Dr. Kimpo further indicated that Plaintiff was "markedly limited" in the following work-related abilities:

(1) to make simple work-related decision,
(2) to make complex work-related decisions,
(3) to maintain attention and concentration for extended periods,
(4) to perform at a consistent pace,
(5) to work in coordination with or get along with coworkers,
(6) to cope with a stressful work environment, and
(7) to cope with changes in a routine work setting.

After reviewing those materials, on March 20, 2009, Defendant sent a letter to Dr. Reinhardt asking him to review his responses to the December 2, 2008 ADL Assessment and advise whether his conclusions therein were still accurate. On March 24, 2009, Dr. Reinhardt faxed a letter to Defendant, wherein he confirmed the information he provided in the December 2, 2008, ADL Assessment was still accurate — i.e., it was his opinion that Plaintiff was able to independently perform all ADL's and that she had no cognitive impairment.

By letter dated May 11, 2009, Defendant informed Plaintiff that it had conducted a thorough review of all of the medical records and other information provided in support of Plaintiff's claim. Therein, Defendant advised Plaintiff that it was upholding its decision to terminate payment of benefits. Defendant again set forth the definitions of disability under the Plan and the 24-month Own Occupation Period.
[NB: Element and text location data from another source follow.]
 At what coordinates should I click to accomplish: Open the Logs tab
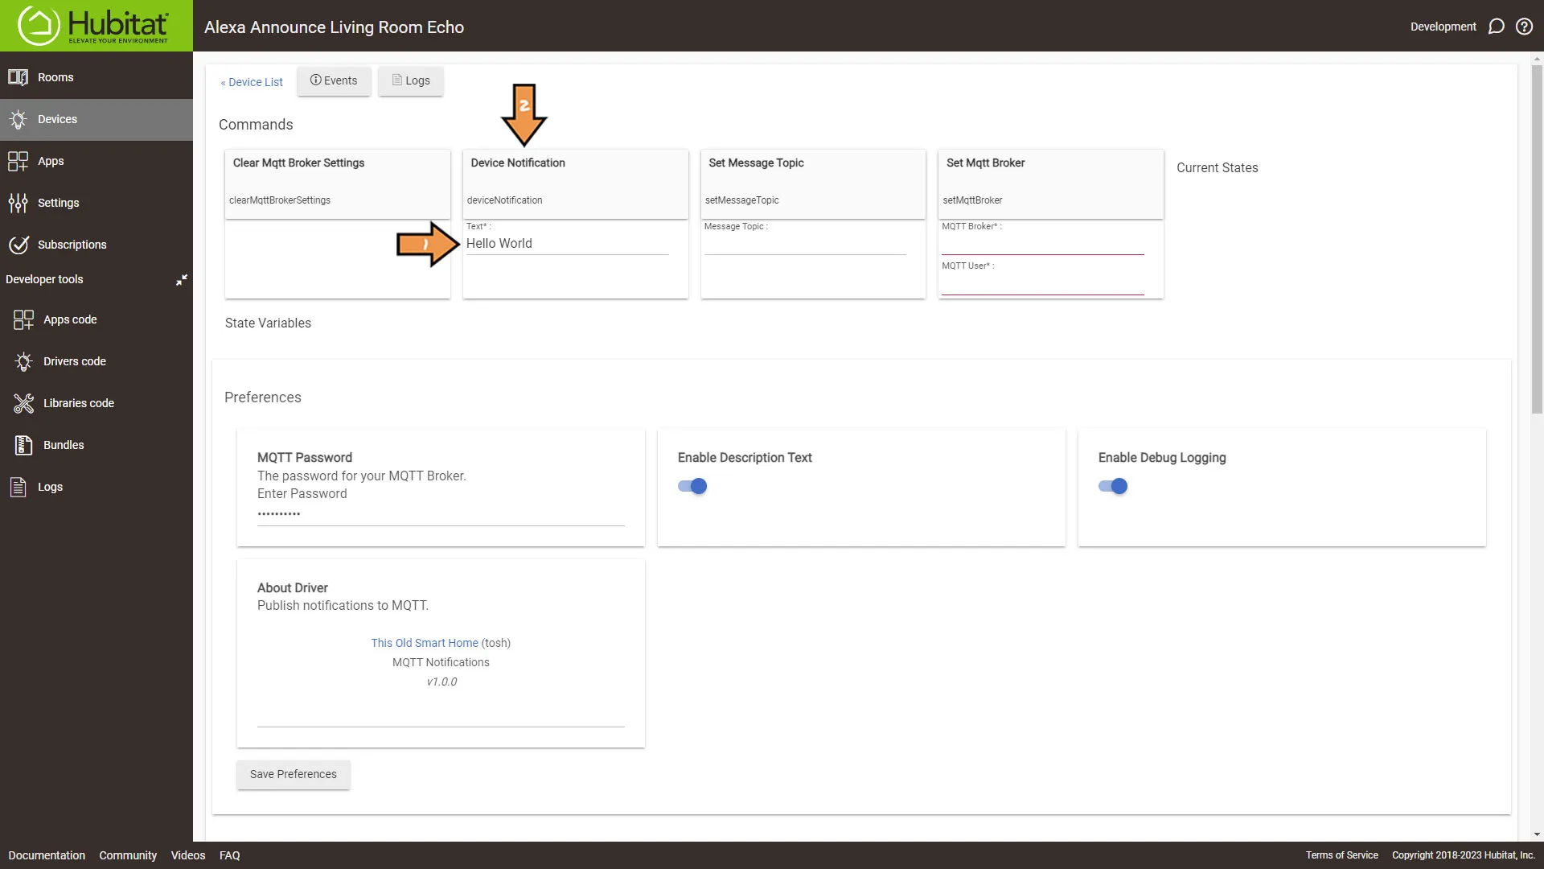pyautogui.click(x=410, y=80)
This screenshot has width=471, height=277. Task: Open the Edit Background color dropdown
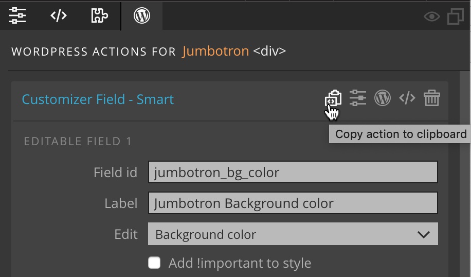pos(293,234)
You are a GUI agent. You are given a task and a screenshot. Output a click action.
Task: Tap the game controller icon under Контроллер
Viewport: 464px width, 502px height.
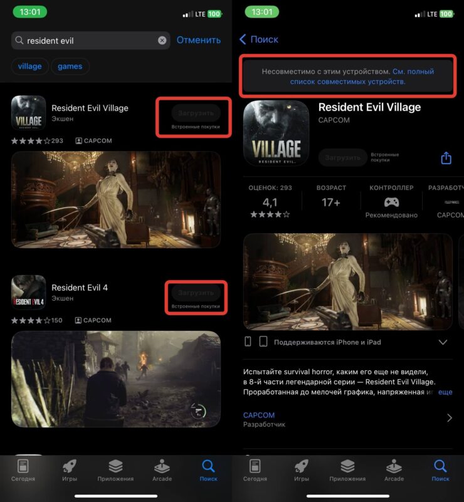pos(391,202)
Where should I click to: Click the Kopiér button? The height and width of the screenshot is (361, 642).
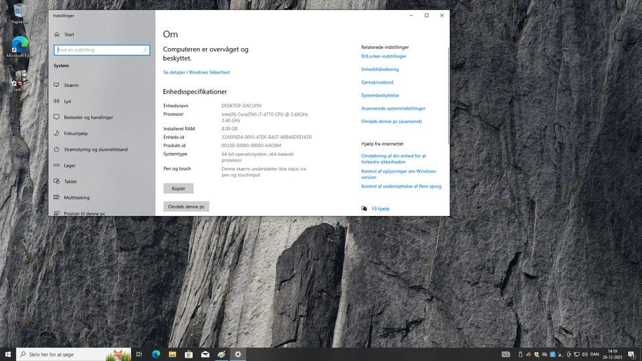tap(178, 189)
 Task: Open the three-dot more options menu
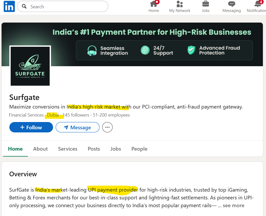coord(107,127)
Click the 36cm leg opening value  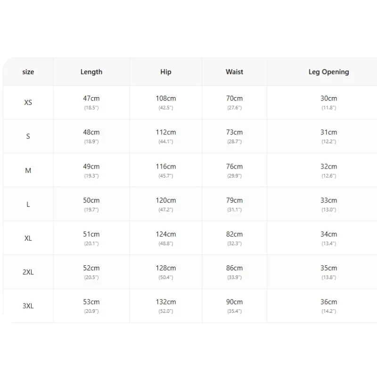point(328,302)
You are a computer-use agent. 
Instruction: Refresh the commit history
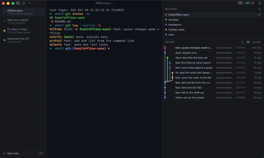242,42
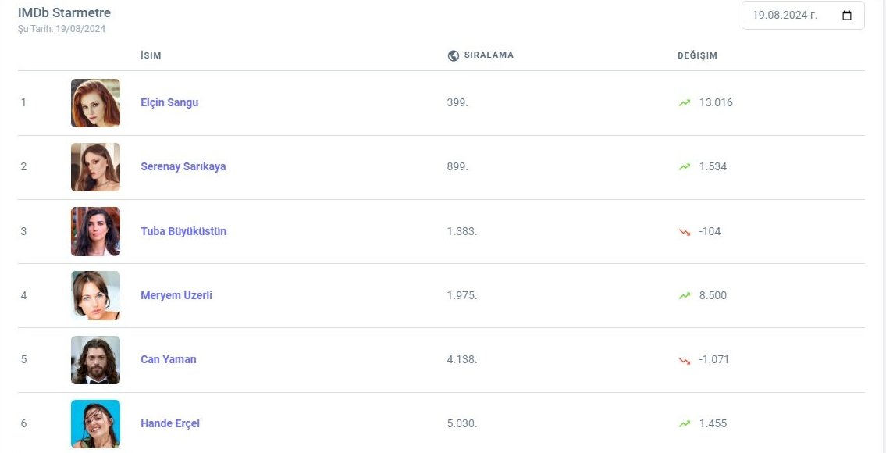Click Meryem Uzerli's green upward trend icon
The width and height of the screenshot is (886, 453).
pyautogui.click(x=685, y=295)
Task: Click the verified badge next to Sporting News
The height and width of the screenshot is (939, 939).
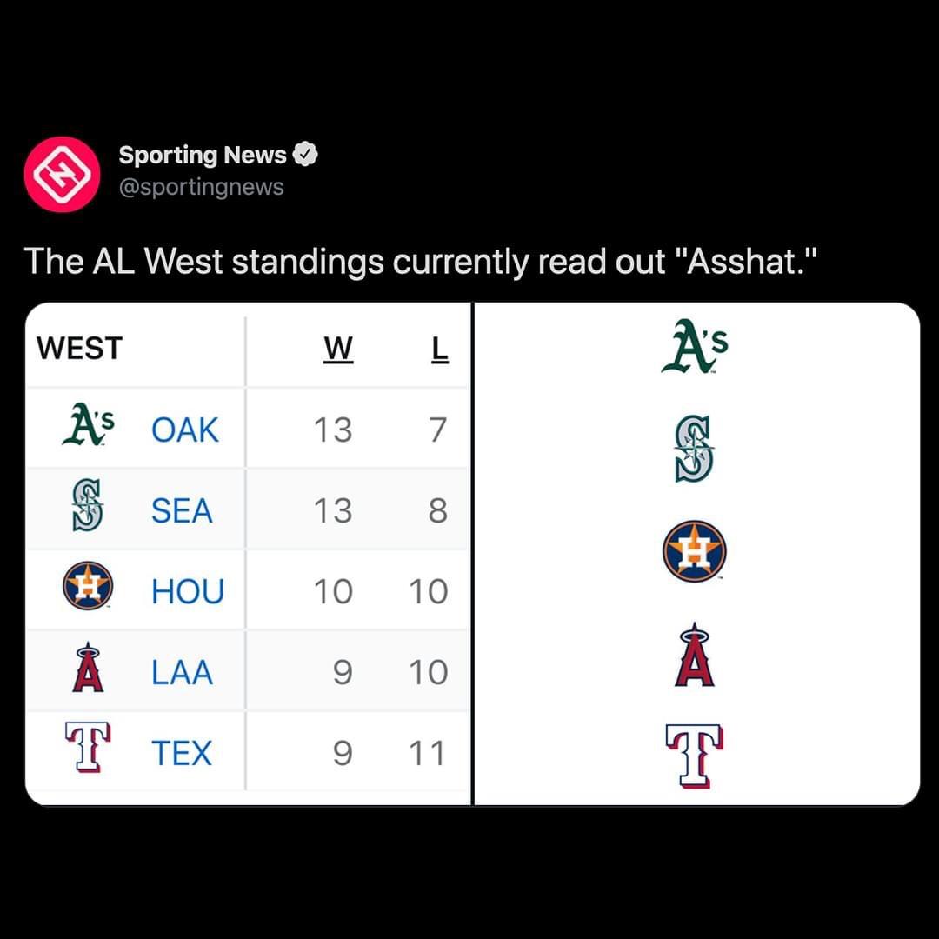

Defendant also noted the requirement under the Plan that, after the Own Occupation Period, Plaintiff had to demonstrate an inability to perform two or more ADL's on a routine basis, without help, or to be cognitively impaired, as evidenced by clinical testing that showed a decline in: (1) short term memory, (2) orientation to time, place and person, (3) deductive reasoning, or (4) judgment relating to safety awareness. Defendant advised that Plaintiff's letter describing her own symptoms and complaints did not satisfy those terms of the Plan. Defendant acknowledged that medical information was provided (including Dr. Reinhardt's letter describing her symptoms, her MRI report and Dr. Kimpo's report) which established that Plaintiff may be suffering from conditions that require ongoing medical treatment and limitation of her activities. Defendant stated that, because Dr. Reinhardt had confirmed (in his March 24, 2009 communication) that his December 2, 2008 ADL Assessment continued to be accurate, Plaintiff did not satisfy the Plan's definition of disability beyond the Own Occupation Period and that no further disability benefits were payable.

C. Social Security Disability Benefits Paid to Plaintiff

Several weeks after Plaintiff's appeal was denied, in compliance with the Plan, Plaintiff provided Defendant with a copy of the May 23, 2009 Notice of Award of benefits Plaintiff received from the Social Security Administration ("SSA"). The Notice of Award of benefits revealed that the SSA had concluded that Plaintiff was disabled as of November 2006. The SSA indicated that Plaintiff would receive an award of back benefits in the amount of $15,471.65 for the period May 2007 through April 2009, based on benefits of $841.50 per month. In a letter dated August 17, 2009, Defendant advised Plaintiff that it was Defendant's position that she had to repay Defendant an amount equal to the to the Social Security benefits paid to Plaintiff for the period during which she also received disability benefits under the Plan. To date, Plaintiff has not made any repayment to Defendant.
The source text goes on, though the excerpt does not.